--- Start of Information supplied ---

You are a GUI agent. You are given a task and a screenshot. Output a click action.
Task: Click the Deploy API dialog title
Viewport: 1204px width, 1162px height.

--- End of Information supplied ---
--- Start of Information supplied ---

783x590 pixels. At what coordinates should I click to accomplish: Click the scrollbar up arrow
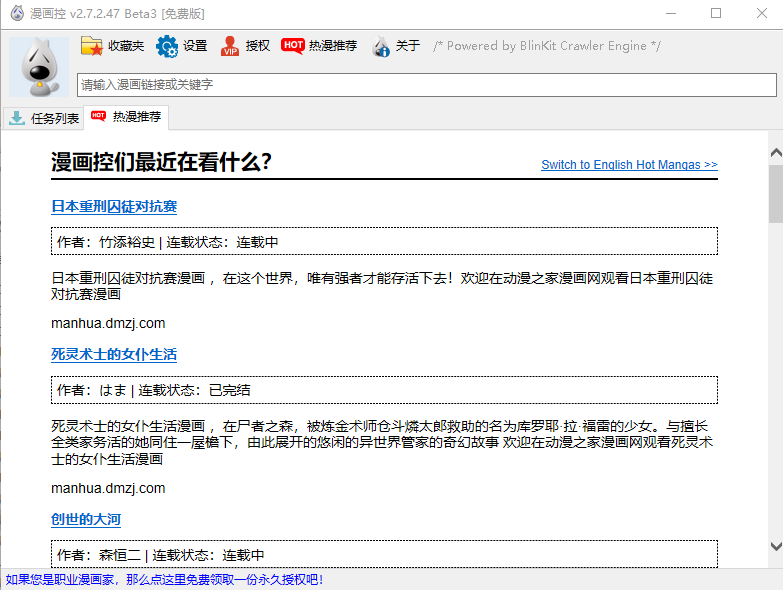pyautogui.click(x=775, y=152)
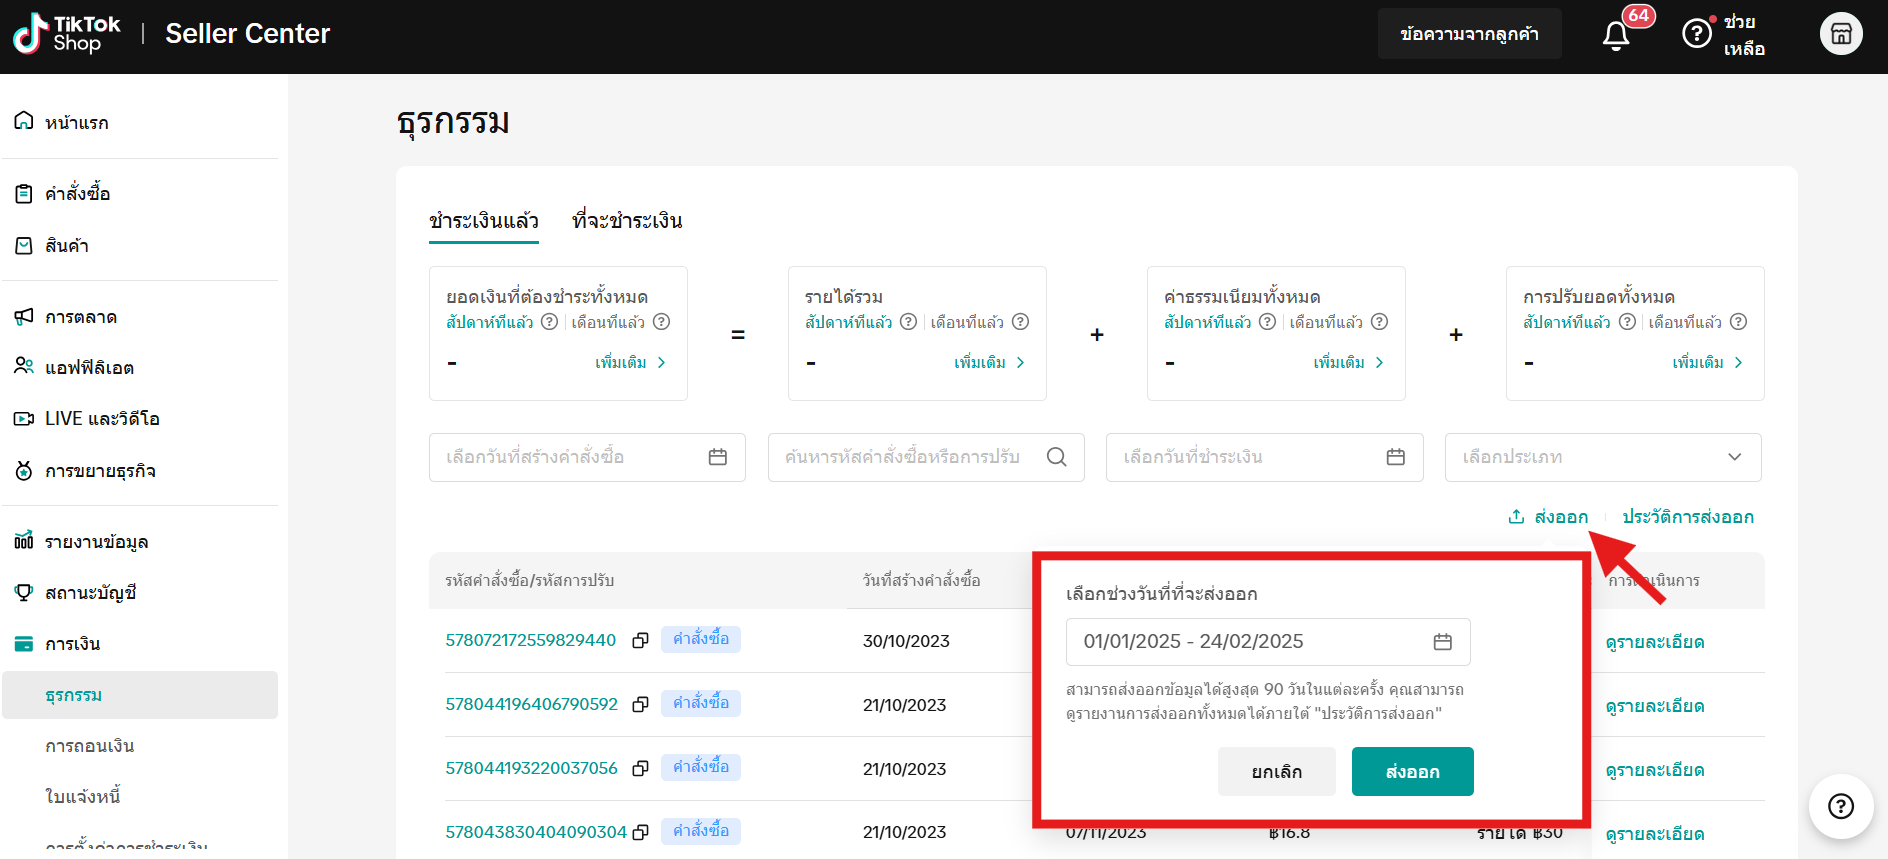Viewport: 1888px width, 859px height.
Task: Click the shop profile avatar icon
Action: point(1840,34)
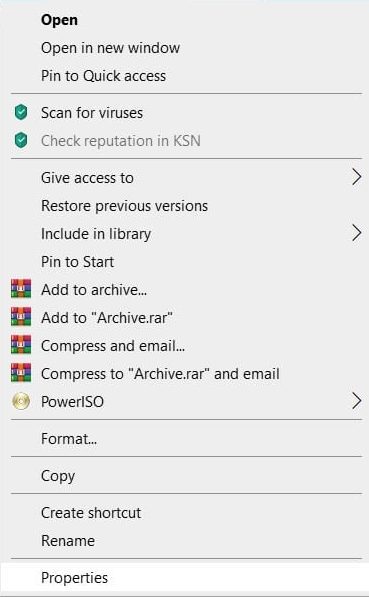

--- End of Information supplied ---
--- Start of Information supplied ---

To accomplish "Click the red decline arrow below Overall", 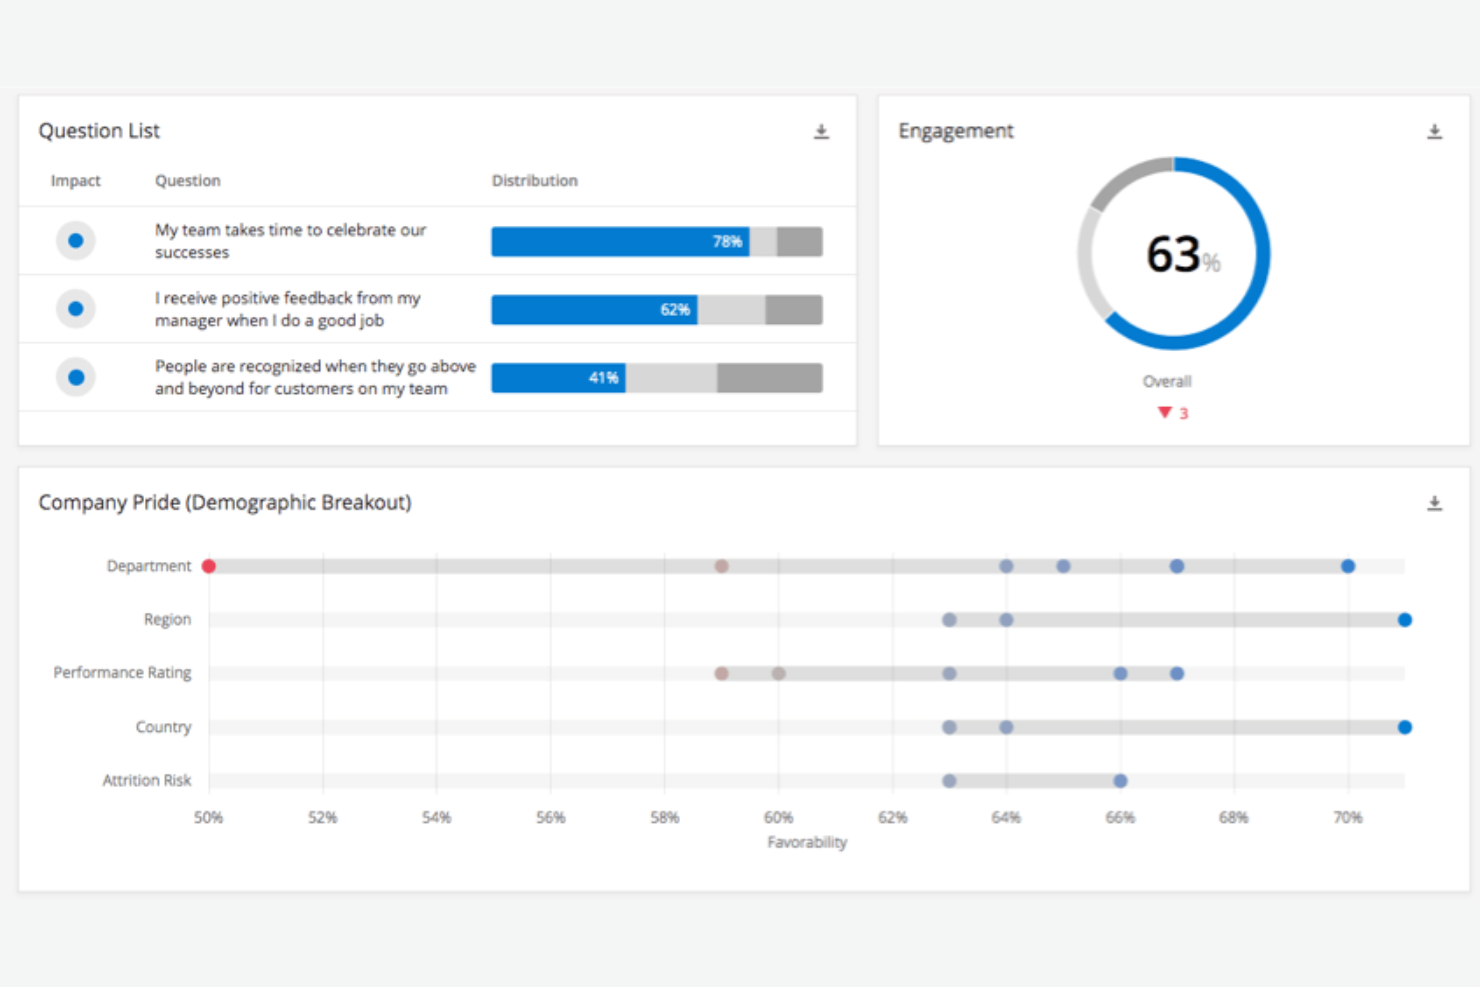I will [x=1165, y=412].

--- End of Information supplied ---

*Task directions*
Could you write out the listing again, beginning at the line that contains "You are a GUI" and stopping after the line that contains "Viewport: 1204px width, 1162px height.", with "Deploy API" swapped for "Publish API" and nothing else changed?

*Answer for this exercise*
You are a GUI agent. You are given a task and a screenshot. Output a click action.
Task: Click the Publish API dialog title
Viewport: 1204px width, 1162px height.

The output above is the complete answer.